Get some chicken breast, no skin, slice like snitzel (yeah I know, great descriptive talents!), not stir fry, pan fry with a couple of tablespoons of basil pesto (out of a jar, of course) and some olive oil & butter if you want to be bad. Then I just microwave brocoli, carrots, zuchni or whatever. Tastes great. My daughter calls it mouldy chicken 'cause its green. She likes it too.

Sarah said...

My son has Celiac and therefore we are a gluten free house, so my go to meal is peanut butter noodles from a mark bittman NYT online recipe.

If you have cucumbers on hand the rest of the ingredients are pantry items (yes to ginger in it, and dried works well if you don't have fresh and also keeping frozen edamame as a cucumber substitute is fine though more effort). It comes together pretty quickly and can be done ahead of time, i.e. before they are home from school. Also I embellish for the adults with toasted sesame seeds, cilantro, scallions etc. Sometimes I do tofu too to top it but it would work well with leftover chicken or something of that sort.

Katy Newton said...

I sometimes like to fry up some chorizo or spicy sausage chunks, add some chopped onion and a can of green lentils in stock with a slug of red wine, season it and then cook it down until it's nice and sludgy.
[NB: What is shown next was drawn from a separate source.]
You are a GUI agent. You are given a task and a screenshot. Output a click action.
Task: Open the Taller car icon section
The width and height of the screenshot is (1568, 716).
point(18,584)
No one has ever complained about being handed a bowl of this with some nice bread for supper.

abby said...

my cooking aspirations leave me with a refrigerator drawer full of wilty veg. When I have enough collected, I chuck anything roastable into a roasting pan & cook at high heat until mushy, make some brown rice, chop up/cook anything else you want in there, and toss it all into a bowl. you can make it fancy ( or let the kids pick whatever they want to put in theirs.

my summer family holidays as a child were car trips to historic Independence and Civil War sites around the eastern US, driving hundreds of miles each day, five of us in a single motel room, eating sandwiches out of a cooler. you can imagine how popular that was when my peer group was going to a house on the shore, Disney, Europe. since then my parents have come full circle and, as a family incl grandkids, we spend a week at a house on the shore. i do make us go to educational and historic sites near the house though, or those kids will have no opportunity to tell terrible stories about their family vacations while they roll their eyes.

J. said...

When I can't think of what to cook, I try recipes from this site: It is not a glamorous foodie publication, but they are reliably good. We tend to cook the pasta and chicken things; beware the serving sizes--they are American-style and enormous (plan on leftovers).

J. said...

Re: holidays--I grew up in the American Midwest, which meant family vacations spent in the car driving to some spot of interest (natural or man-made) where we would spend approximately .05% the amount of time it took to drive there admiring wherever the hell it was we ended up, before piling back in the car and hitting the highway again to find the next stop. I have vivid memories of epic car license plate bingo feuds, exotic road kill (armadillos in Arkansas!), fast food (we were not allowed McDonalds except on these trips), and hours of carsick attempts to read punctuated by one of my parents yelling "look kids--out the left window!" when they spotted a cow or the Ohio River or something. Our son is too little now, but I fully expect we will subject him to this same weird ritual when he's old enough to tolerate a car seat for more than 30 minutes at a go.

Anonymous said...

I can't comment much about revisiting childhood holidays, other than to suggest reading "The Tent, The Bucket & Me" by Emma Kennedy. It was unerringly familiar as far as our family was concerned, had my sister and I in stitches as we compared memories of our own fateful camping trips with the Aged Parents in France.